**PROBLEM TO SOLVE**
The expected output is each entry, given again exactly.

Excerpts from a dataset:
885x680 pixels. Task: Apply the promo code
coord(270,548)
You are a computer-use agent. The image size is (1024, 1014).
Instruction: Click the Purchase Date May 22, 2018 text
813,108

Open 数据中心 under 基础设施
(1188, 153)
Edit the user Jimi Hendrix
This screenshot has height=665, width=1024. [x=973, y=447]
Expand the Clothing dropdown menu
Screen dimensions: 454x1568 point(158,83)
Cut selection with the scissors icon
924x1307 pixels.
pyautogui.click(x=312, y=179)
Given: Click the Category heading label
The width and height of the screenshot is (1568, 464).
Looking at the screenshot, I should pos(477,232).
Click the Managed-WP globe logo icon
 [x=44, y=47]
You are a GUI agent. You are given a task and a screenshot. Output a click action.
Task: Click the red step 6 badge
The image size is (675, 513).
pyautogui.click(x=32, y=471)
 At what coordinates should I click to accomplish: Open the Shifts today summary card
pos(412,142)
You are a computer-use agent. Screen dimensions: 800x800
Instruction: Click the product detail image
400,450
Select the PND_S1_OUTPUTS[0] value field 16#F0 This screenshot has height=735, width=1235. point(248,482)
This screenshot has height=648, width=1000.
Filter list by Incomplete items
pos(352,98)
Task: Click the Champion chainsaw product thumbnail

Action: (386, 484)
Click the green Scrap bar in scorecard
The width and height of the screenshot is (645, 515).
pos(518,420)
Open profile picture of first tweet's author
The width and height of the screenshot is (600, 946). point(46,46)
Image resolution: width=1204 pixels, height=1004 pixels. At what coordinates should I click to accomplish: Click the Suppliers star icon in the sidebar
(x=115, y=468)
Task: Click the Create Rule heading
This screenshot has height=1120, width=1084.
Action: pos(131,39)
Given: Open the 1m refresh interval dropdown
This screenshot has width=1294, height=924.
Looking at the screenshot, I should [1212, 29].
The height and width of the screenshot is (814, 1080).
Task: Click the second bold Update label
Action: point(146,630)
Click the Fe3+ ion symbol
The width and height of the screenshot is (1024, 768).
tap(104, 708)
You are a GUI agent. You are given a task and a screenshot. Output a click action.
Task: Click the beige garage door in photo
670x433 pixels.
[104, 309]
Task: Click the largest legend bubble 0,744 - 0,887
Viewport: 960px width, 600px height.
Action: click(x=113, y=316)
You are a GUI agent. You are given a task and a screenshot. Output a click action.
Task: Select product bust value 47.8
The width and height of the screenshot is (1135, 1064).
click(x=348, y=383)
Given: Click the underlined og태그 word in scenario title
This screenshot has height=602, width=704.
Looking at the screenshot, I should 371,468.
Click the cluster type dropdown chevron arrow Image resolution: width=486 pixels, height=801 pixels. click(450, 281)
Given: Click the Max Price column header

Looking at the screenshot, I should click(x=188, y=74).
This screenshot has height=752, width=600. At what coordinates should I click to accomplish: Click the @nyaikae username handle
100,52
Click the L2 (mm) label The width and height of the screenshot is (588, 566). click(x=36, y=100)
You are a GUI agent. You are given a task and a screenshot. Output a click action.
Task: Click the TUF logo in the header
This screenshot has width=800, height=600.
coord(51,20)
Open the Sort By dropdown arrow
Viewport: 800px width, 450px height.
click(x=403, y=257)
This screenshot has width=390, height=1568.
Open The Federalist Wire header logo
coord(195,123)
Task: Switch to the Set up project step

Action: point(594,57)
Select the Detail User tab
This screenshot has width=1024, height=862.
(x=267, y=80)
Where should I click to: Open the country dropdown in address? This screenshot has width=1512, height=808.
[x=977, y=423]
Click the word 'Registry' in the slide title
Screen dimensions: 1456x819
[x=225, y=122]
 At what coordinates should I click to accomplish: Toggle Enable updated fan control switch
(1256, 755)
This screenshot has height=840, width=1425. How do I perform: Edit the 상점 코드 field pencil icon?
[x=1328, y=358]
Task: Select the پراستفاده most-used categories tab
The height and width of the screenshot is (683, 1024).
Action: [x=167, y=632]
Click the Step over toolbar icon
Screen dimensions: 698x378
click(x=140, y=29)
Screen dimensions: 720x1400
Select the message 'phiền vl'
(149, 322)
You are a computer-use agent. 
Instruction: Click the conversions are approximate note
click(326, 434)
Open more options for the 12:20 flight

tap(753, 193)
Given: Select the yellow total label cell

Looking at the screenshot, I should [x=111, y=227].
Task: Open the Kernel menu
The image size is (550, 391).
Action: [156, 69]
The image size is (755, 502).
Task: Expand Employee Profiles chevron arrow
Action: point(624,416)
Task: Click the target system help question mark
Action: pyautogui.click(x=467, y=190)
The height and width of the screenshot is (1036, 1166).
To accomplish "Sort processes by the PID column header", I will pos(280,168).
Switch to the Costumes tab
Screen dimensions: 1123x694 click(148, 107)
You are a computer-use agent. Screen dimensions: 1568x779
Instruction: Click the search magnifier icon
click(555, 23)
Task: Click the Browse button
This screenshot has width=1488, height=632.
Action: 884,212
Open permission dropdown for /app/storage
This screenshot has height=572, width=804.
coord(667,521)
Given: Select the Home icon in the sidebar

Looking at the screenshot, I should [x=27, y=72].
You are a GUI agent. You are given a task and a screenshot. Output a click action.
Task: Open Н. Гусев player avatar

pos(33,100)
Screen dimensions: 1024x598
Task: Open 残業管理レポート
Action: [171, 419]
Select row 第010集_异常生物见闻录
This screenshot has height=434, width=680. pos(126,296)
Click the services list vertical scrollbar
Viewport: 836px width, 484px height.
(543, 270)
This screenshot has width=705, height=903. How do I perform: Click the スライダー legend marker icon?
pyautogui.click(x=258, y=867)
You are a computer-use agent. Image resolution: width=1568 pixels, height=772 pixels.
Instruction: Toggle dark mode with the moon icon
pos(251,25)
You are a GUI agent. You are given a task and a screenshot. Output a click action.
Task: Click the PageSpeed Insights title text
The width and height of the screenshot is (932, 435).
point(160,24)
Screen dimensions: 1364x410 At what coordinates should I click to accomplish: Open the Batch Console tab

**WRITTEN RESPONSE**
885x680 pixels. Task: Apply the promo code
coord(270,548)
You are a computer-use agent. The image size is (1024, 1014).
Instruction: Click the Purchase Date May 22, 2018 text
813,108

Open 数据中心 under 基础设施
(1188, 153)
Edit the user Jimi Hendrix
This screenshot has height=665, width=1024. [x=973, y=447]
Expand the Clothing dropdown menu
Screen dimensions: 454x1568 point(158,83)
Cut selection with the scissors icon
924x1307 pixels.
pyautogui.click(x=312, y=179)
Given: Click the Category heading label
The width and height of the screenshot is (1568, 464).
Looking at the screenshot, I should pos(477,232).
Click the Managed-WP globe logo icon
 [x=44, y=47]
You are a GUI agent. You are given a task and a screenshot. Output a click action.
Task: Click the red step 6 badge
The image size is (675, 513).
pyautogui.click(x=32, y=471)
 At what coordinates should I click to accomplish: Open the Shifts today summary card
pos(412,142)
You are a computer-use agent. Screen dimensions: 800x800
Instruction: Click the product detail image
400,450
Select the PND_S1_OUTPUTS[0] value field 16#F0 This screenshot has height=735, width=1235. point(248,482)
This screenshot has height=648, width=1000.
Filter list by Incomplete items
pos(352,98)
Task: Click the Champion chainsaw product thumbnail

Action: (386, 484)
Click the green Scrap bar in scorecard
The width and height of the screenshot is (645, 515).
pos(518,420)
Open profile picture of first tweet's author
The width and height of the screenshot is (600, 946). point(46,46)
Image resolution: width=1204 pixels, height=1004 pixels. At what coordinates should I click to accomplish: Click the Suppliers star icon in the sidebar
(x=115, y=468)
Task: Click the Create Rule heading
This screenshot has height=1120, width=1084.
Action: pos(131,39)
Given: Open the 1m refresh interval dropdown
This screenshot has width=1294, height=924.
Looking at the screenshot, I should [1212, 29].
The height and width of the screenshot is (814, 1080).
Task: Click the second bold Update label
Action: point(146,630)
Click the Fe3+ ion symbol
The width and height of the screenshot is (1024, 768).
tap(104, 708)
You are a GUI agent. You are given a task and a screenshot. Output a click action.
Task: Click the beige garage door in photo
670x433 pixels.
[104, 309]
Task: Click the largest legend bubble 0,744 - 0,887
Viewport: 960px width, 600px height.
Action: click(x=113, y=316)
You are a GUI agent. You are given a task and a screenshot. Output a click action.
Task: Select product bust value 47.8
The width and height of the screenshot is (1135, 1064).
click(x=348, y=383)
Given: Click the underlined og태그 word in scenario title
This screenshot has height=602, width=704.
Looking at the screenshot, I should 371,468.
Click the cluster type dropdown chevron arrow Image resolution: width=486 pixels, height=801 pixels. click(450, 281)
Given: Click the Max Price column header

Looking at the screenshot, I should click(x=188, y=74).
This screenshot has height=752, width=600. At what coordinates should I click to accomplish: Click the @nyaikae username handle
100,52
Click the L2 (mm) label The width and height of the screenshot is (588, 566). click(x=36, y=100)
You are a GUI agent. You are given a task and a screenshot. Output a click action.
Task: Click the TUF logo in the header
This screenshot has width=800, height=600.
coord(51,20)
Open the Sort By dropdown arrow
Viewport: 800px width, 450px height.
click(x=403, y=257)
This screenshot has width=390, height=1568.
Open The Federalist Wire header logo
coord(195,123)
Task: Switch to the Set up project step

Action: point(594,57)
Select the Detail User tab
This screenshot has width=1024, height=862.
(x=267, y=80)
Where should I click to: Open the country dropdown in address? This screenshot has width=1512, height=808.
[x=977, y=423]
Click the word 'Registry' in the slide title
Screen dimensions: 1456x819
[x=225, y=122]
 At what coordinates should I click to accomplish: Toggle Enable updated fan control switch
(1256, 755)
This screenshot has height=840, width=1425. How do I perform: Edit the 상점 코드 field pencil icon?
[x=1328, y=358]
Task: Select the پراستفاده most-used categories tab
The height and width of the screenshot is (683, 1024).
Action: [x=167, y=632]
Click the Step over toolbar icon
Screen dimensions: 698x378
click(x=140, y=29)
Screen dimensions: 720x1400
Select the message 'phiền vl'
(149, 322)
You are a computer-use agent. 
Instruction: Click the conversions are approximate note
click(326, 434)
Open more options for the 12:20 flight

tap(753, 193)
Given: Select the yellow total label cell

Looking at the screenshot, I should [x=111, y=227].
Task: Open the Kernel menu
The image size is (550, 391).
Action: [156, 69]
The image size is (755, 502).
Task: Expand Employee Profiles chevron arrow
Action: point(624,416)
Task: Click the target system help question mark
Action: pyautogui.click(x=467, y=190)
The height and width of the screenshot is (1036, 1166).
To accomplish "Sort processes by the PID column header", I will pos(280,168).
Switch to the Costumes tab
Screen dimensions: 1123x694 click(148, 107)
You are a computer-use agent. Screen dimensions: 1568x779
Instruction: Click the search magnifier icon
click(555, 23)
Task: Click the Browse button
This screenshot has width=1488, height=632.
Action: 884,212
Open permission dropdown for /app/storage
This screenshot has height=572, width=804.
coord(667,521)
Given: Select the Home icon in the sidebar

Looking at the screenshot, I should [x=27, y=72].
You are a GUI agent. You are given a task and a screenshot. Output a click action.
Task: Open Н. Гусев player avatar

pos(33,100)
Screen dimensions: 1024x598
Task: Open 残業管理レポート
Action: [171, 419]
Select row 第010集_异常生物见闻录
This screenshot has height=434, width=680. pos(126,296)
Click the services list vertical scrollbar
Viewport: 836px width, 484px height.
(543, 270)
This screenshot has width=705, height=903. How do I perform: Click the スライダー legend marker icon?
pyautogui.click(x=258, y=867)
You are a computer-use agent. Image resolution: width=1568 pixels, height=772 pixels.
Instruction: Toggle dark mode with the moon icon
pos(251,25)
You are a GUI agent. You are given a task and a screenshot. Output a click action.
Task: Click the PageSpeed Insights title text
The width and height of the screenshot is (932, 435).
point(160,24)
Screen dimensions: 1364x410 At what coordinates should I click to accomplish: Open the Batch Console tab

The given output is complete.